● **Data records**:
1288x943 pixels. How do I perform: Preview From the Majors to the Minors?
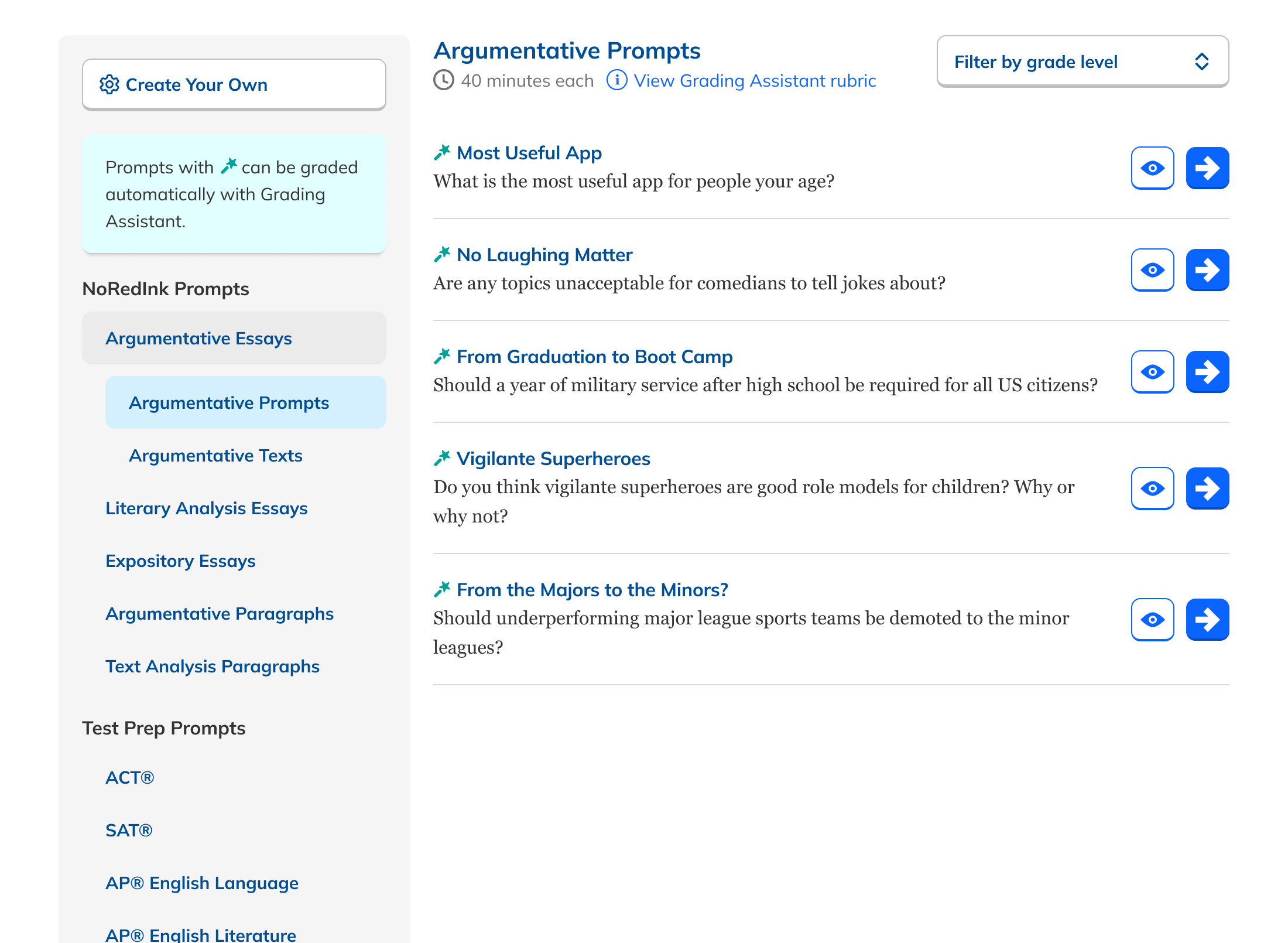click(x=1152, y=620)
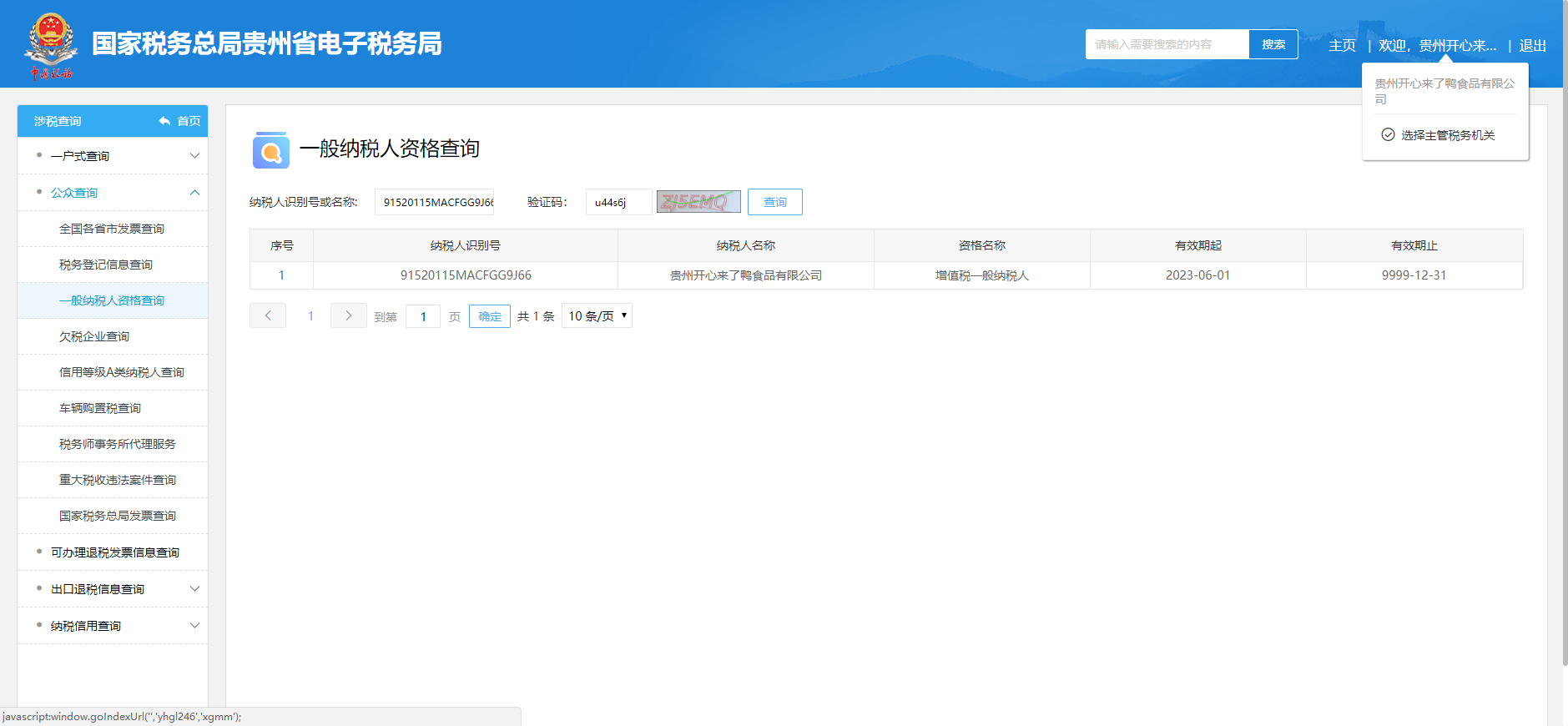Collapse the 公众查询 menu section
The height and width of the screenshot is (726, 1568).
coord(194,193)
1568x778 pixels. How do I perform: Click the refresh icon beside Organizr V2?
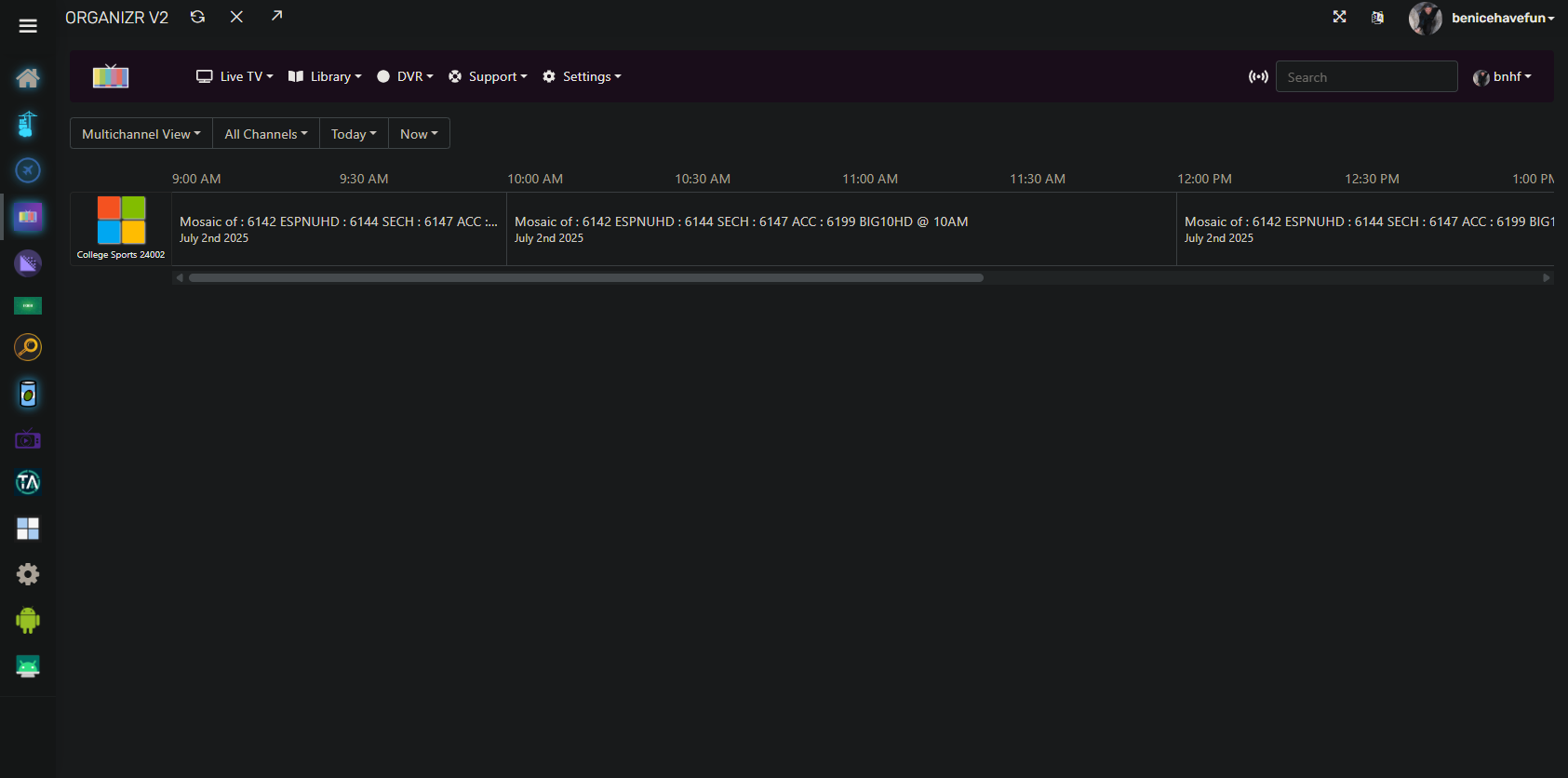coord(197,17)
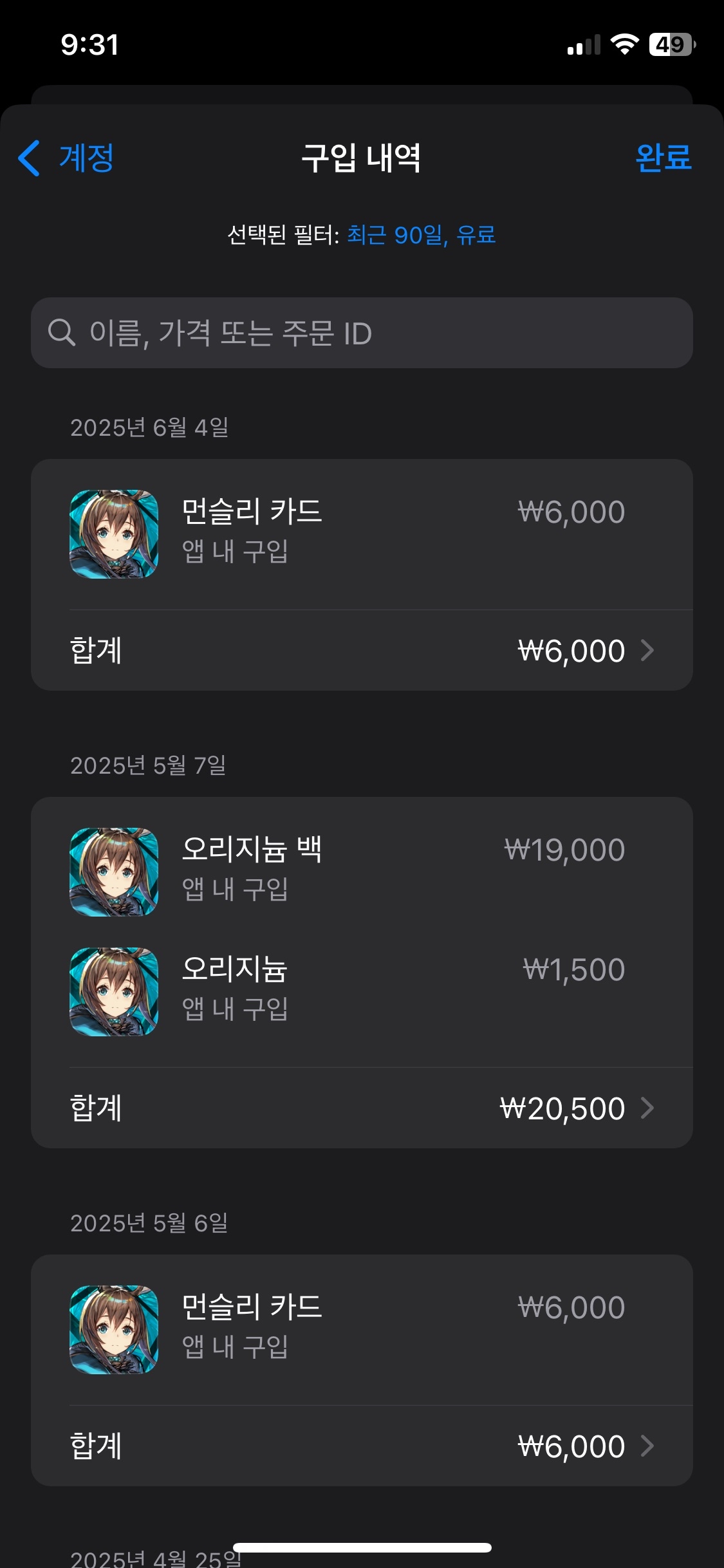Expand the May 6 합계 ₩6,000 chevron

(x=647, y=1446)

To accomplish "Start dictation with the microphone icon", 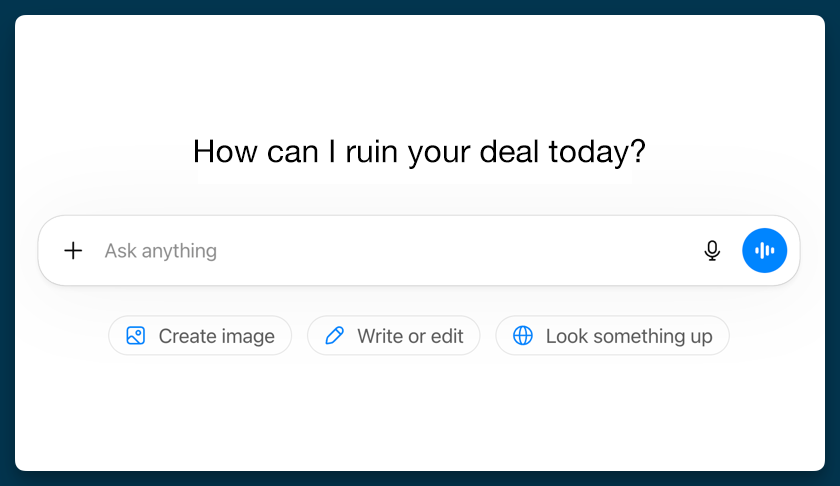I will [712, 250].
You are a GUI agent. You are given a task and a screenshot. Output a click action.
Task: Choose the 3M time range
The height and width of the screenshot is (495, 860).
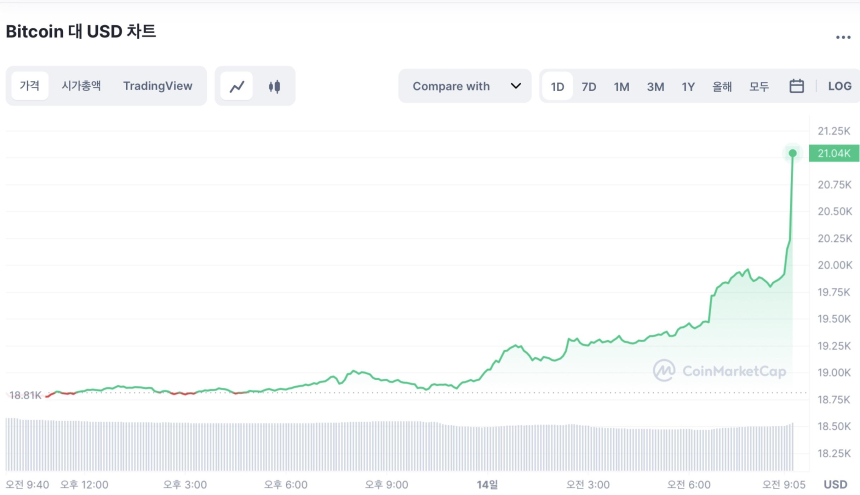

● **Your objective**: All lines after and including the one with "Task: Choose the 3M time range", through the end of the entries above, should be output exactly and by themselves. The pictures are to be left out.

● **Solved problem**:
Task: Choose the 3M time range
The height and width of the screenshot is (495, 860).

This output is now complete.